*** Source material ***

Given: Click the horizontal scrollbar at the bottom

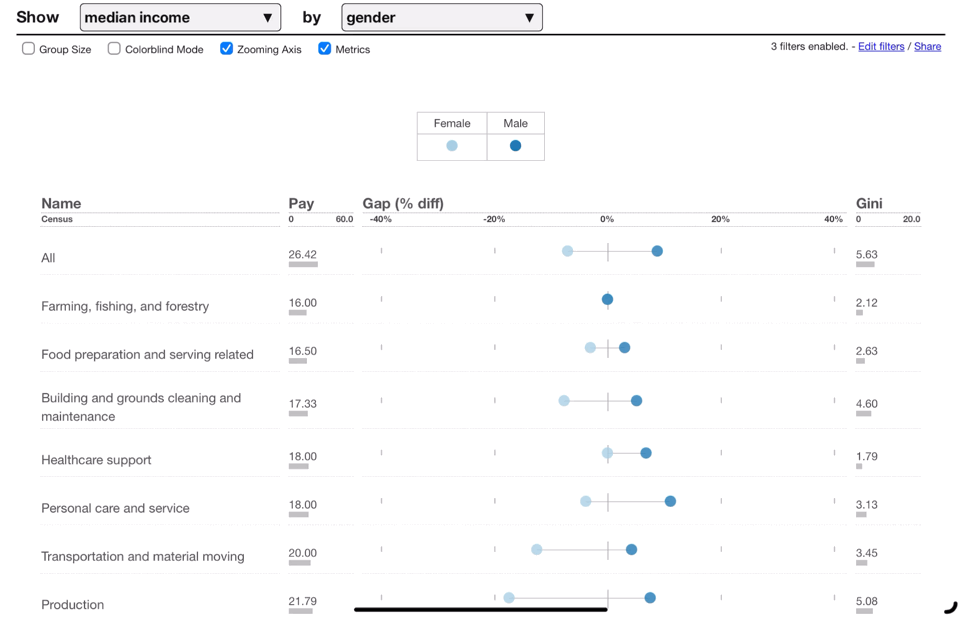Looking at the screenshot, I should click(480, 609).
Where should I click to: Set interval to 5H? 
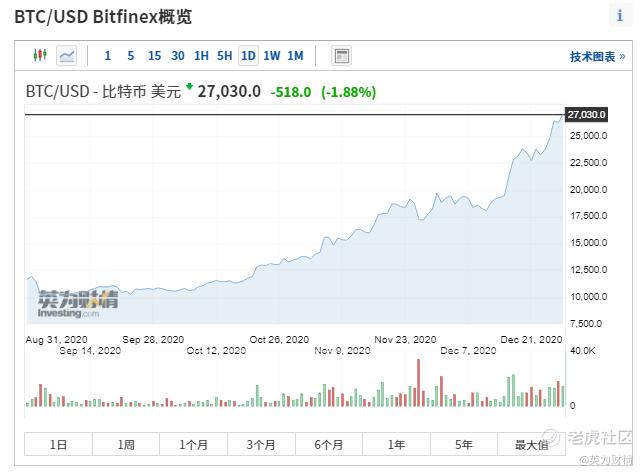click(x=224, y=56)
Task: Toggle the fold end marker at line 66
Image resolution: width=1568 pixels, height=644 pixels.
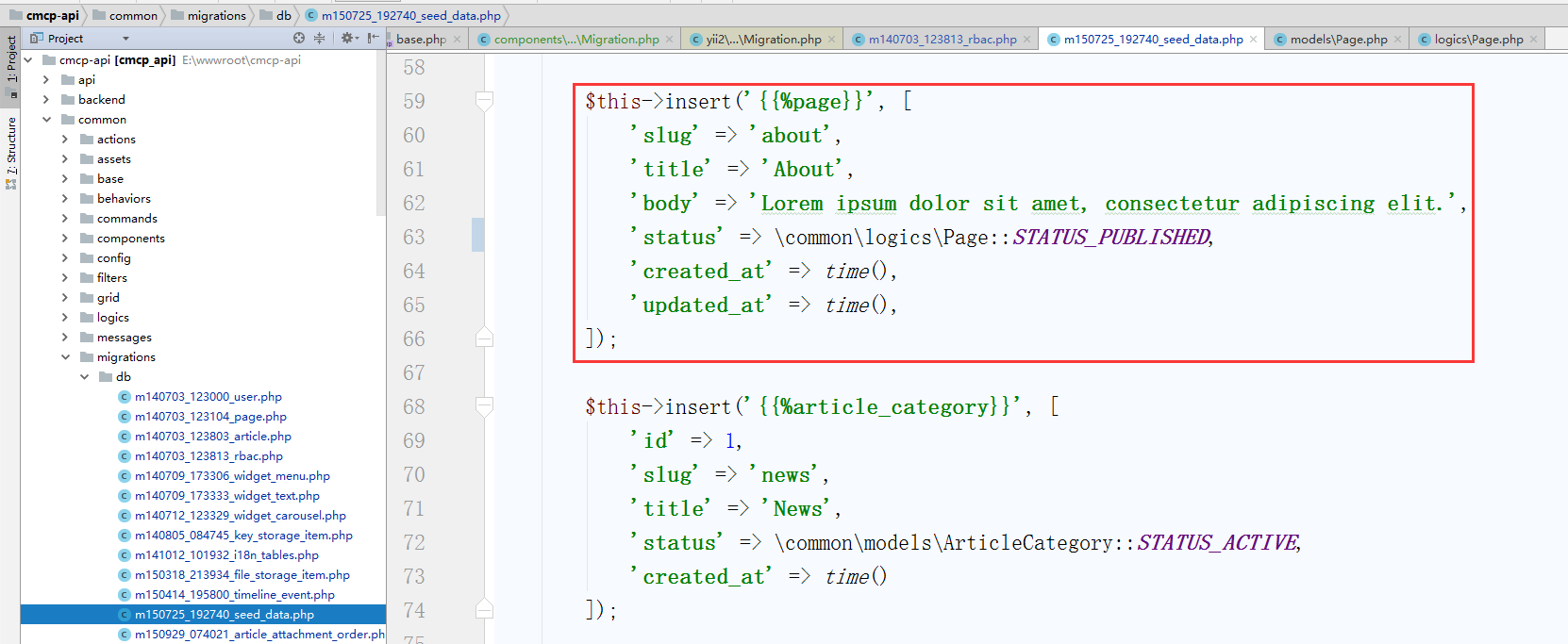Action: (484, 339)
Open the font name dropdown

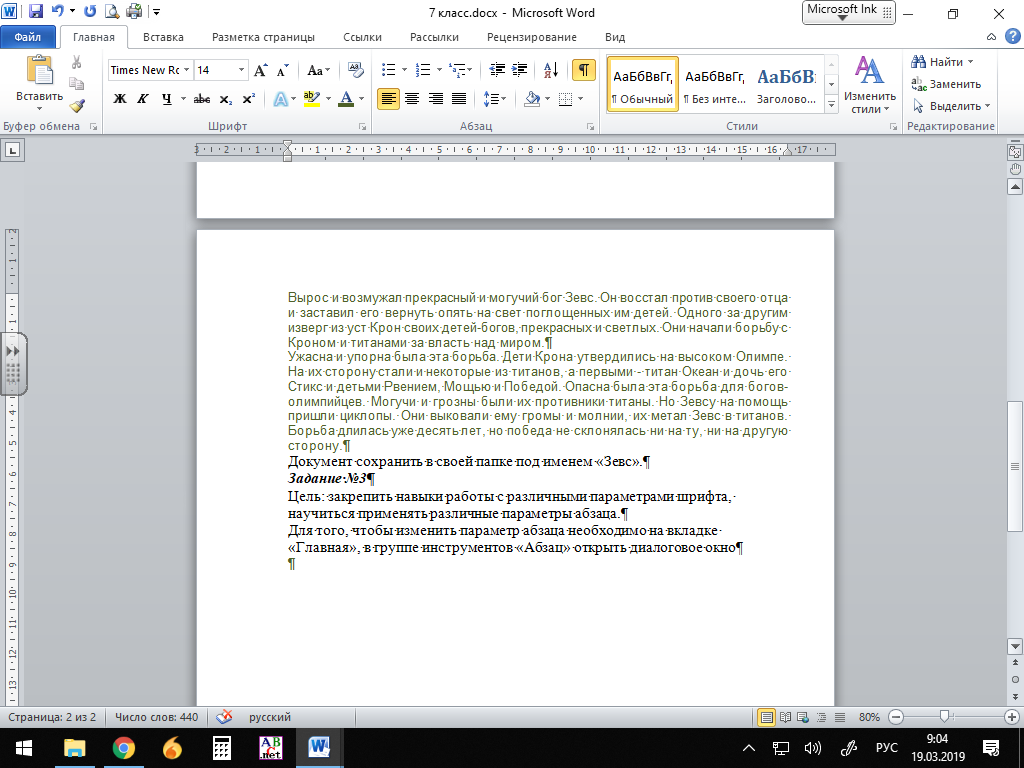[186, 70]
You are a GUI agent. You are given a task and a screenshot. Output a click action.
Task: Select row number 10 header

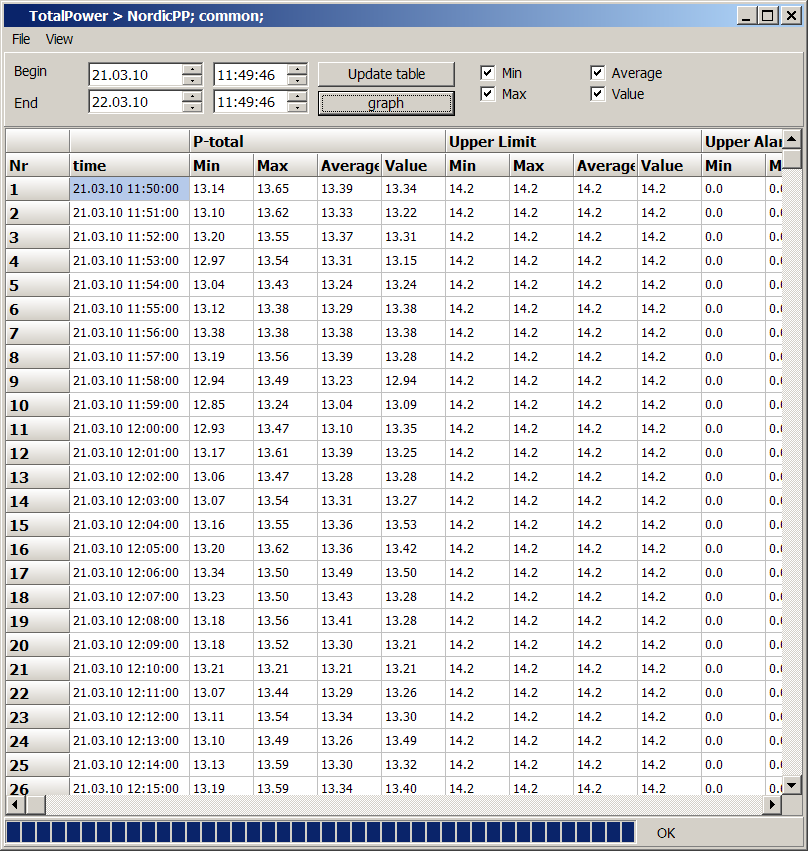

*** End of Source material ***

## Work task
Copy nothing but the lines from the line holding "Open the font name dropdown" through the last line of the entries, exactly, while leaving out the pictures.

## Response to this task
Open the font name dropdown

[186, 70]
You are a GUI agent. You are given a task and a screenshot. Output a click action.
Task: Select row number 10 header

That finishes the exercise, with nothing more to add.